> [CONSIGNES]
1. Dans le texte ci-dessous sur les divisions au sein du FPI, relevez chacune des expressions qui qualifient Gbagbo dans la phrase commençant par « Car, aujourd’hui ».
2. Prolongez le texte sur les divisions au sein du FPI, en reprenant juste après sa dernière phrase.

N’y a-t-il pas bien des fois des dissensions entre la Coordination Fpi en exil et la direction intérimaire ?

Quelquefois je suis surpris des débats bizarres qui ont lieu entre les camarades qui sont restés au pays et ceux qui sont en exil. Tout cela aussi c’est parce que nos camarades ne s’inspirent pas des faits de l’histoire. Nous ne sommes pas les premiers en tant que parti politique à vivre des moments aussi difficiles que ceux que nous vivons présentement. Nous avons l’exemple de l’Anc en Afrique du Sud. Pendant leurs moments difficiles face au régime inhumain de l’Apartheid, jamais il ne leur est venu à l’esprit de remplacer Mandela qui pourtant a fait 27 ans en prison. Alors que chez nous, il y a des gens qui, par des jeux bizarres qu’on ne comprend pas, ont envie de mettre Gbagbo entre parenthèse. Parce que pour eux, on doit tourner la page Gbagbo. C’est comme si on ouvrait la succession de quelqu’un à titre vif. Mais Gbagbo n’est pas mort. Il n’est qu’en prison, si on peut le dire ainsi. Ils sont nombreux ceux qui, dans l’ombre, pensent comme ça. Ils ne sont pas dans le vrai parce que l’histoire contemporaine ne manque pas d’illustrations. On ne peut pas accepter ça. Car, aujourd’hui, vu la stature internationale de Gbagbo, ce grand homme devenu le symbole de l’Afrique résistante face au néocolonialisme occidental, cet homme désormais vu comme une chance, un repère et un modèle de lutte pour le respect de la souveraineté de nos Etats, on ne peut pas s’amuser à le mettre entre parenthèse. Alors que Gbagbo lui-même nous demande d’aller jusqu’au bout et que tous les week-ends, des milliers d’Ivoiriens et d’Africains et de non-Africains se mobilisent pour exécuter cette consigne, pas seulement pour sa libération, mais également celle de la Côte d’Ivoire et de l’Afrique toute entière, nous nous amusons ici avec nos petites querelles de positionnement et tentons de ramener le combat à un niveau inférieur.

> [EXTRAITS DE DONNÉES]
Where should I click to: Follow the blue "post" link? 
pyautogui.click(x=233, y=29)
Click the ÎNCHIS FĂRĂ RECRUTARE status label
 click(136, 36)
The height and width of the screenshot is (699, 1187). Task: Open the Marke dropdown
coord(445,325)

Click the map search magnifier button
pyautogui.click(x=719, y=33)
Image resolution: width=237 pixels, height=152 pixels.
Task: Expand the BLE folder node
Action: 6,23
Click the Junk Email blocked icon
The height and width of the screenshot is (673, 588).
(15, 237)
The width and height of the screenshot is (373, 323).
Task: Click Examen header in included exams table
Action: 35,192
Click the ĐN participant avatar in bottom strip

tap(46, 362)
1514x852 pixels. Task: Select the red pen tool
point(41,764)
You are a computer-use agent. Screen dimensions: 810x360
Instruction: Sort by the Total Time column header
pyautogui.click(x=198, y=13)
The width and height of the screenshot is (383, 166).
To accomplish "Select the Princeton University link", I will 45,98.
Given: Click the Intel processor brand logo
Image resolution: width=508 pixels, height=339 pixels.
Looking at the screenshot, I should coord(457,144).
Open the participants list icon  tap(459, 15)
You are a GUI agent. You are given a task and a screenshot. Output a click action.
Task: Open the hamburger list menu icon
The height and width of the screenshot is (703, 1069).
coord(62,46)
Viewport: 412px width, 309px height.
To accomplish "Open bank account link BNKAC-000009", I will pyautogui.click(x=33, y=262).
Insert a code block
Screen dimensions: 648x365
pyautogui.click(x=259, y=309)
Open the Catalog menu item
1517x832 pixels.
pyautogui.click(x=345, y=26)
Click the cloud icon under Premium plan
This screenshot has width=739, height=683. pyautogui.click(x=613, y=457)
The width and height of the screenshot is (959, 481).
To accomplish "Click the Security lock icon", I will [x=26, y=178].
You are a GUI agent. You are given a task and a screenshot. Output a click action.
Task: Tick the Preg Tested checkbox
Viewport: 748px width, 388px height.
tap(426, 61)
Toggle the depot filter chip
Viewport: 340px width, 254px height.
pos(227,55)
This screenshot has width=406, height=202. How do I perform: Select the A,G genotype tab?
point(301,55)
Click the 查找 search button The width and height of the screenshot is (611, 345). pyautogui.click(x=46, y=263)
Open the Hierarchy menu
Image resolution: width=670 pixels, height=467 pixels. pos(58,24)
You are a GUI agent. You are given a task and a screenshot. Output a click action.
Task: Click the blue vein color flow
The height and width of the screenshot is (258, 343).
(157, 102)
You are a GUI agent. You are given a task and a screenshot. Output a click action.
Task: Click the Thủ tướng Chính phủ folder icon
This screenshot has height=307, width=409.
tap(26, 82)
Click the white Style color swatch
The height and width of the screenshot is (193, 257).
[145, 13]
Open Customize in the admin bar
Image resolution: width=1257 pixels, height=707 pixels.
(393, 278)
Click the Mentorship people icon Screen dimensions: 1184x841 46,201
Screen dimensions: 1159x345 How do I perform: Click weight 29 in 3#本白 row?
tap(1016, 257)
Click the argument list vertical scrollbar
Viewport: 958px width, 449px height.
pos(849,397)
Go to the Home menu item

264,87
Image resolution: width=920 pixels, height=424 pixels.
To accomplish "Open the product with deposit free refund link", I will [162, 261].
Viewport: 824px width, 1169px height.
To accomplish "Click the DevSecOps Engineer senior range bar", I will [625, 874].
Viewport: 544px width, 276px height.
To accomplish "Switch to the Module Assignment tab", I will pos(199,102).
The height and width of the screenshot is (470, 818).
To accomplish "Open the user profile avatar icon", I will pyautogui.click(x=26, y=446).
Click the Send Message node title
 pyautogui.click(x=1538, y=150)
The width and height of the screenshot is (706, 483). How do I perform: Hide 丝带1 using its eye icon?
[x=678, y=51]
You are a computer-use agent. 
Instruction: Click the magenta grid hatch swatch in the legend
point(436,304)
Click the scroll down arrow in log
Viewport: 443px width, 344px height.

> [RÉPONSES PAR CONSIGNE]
1.
- ce grand homme
- le symbole de l’Afrique résistante face au néocolonialisme occidental
- une chance
- un repère
- un modèle de lutte pour le respect de la souveraineté de nos Etats

2.
La cause est trop noble pour que nous la banalisions par des calculs personnels. Pendant les 27 ans où Mandela était en prison, il y avait des camarades en exil, d’autres sont aussi restés au pays. L’actuel président sud-africain, Jacob Zuma, après l’exil, est rentré dans son pays pour organiser la résistance. Pendant ce temps, Thabo M’Beki était en exil et organisait d’une façon la lutte, au plan diplomatique. Personne n’a cherché à tourner la page Mandela parce que en prison. Quand le moment est arrivé pour qu’ils puissent librement gérer le pays, Nelson Mandela a été le premier qui a été choisi, Thabo M’Béki est venu en deuxième position et aujourd’hui c’est Jacob Zuma. Alors pourquoi nos camarades sont pressés ! Personne au Fpi ne doit croire que là où il se trouve, il fait mieux que les autres. L’objectif, c’est de détecter ce qui parait pour nous comme un obstacle et qu’il faut dégager. Ce que le peuple attend de nous, c’est comment faire pour que Gbagbo retourne au pays. Gbagbo et rien d’autre. Le reste suivra. Nos ambitions personnelles doivent être mises pour le moment en veilleuse. C’est une question de principe et de bon sens. Je voulais donc tranquilliser, rassurer les Ivoiriens et leur dire de rester forts parce que Gbagbo reviendra. Et qu’on va dépasser toutes ces choses là qui, du reste, sont normales et participent de la vie des hommes.

Quel est votre regard sur la relance par le régime du dialogue pouvoir – opposition ?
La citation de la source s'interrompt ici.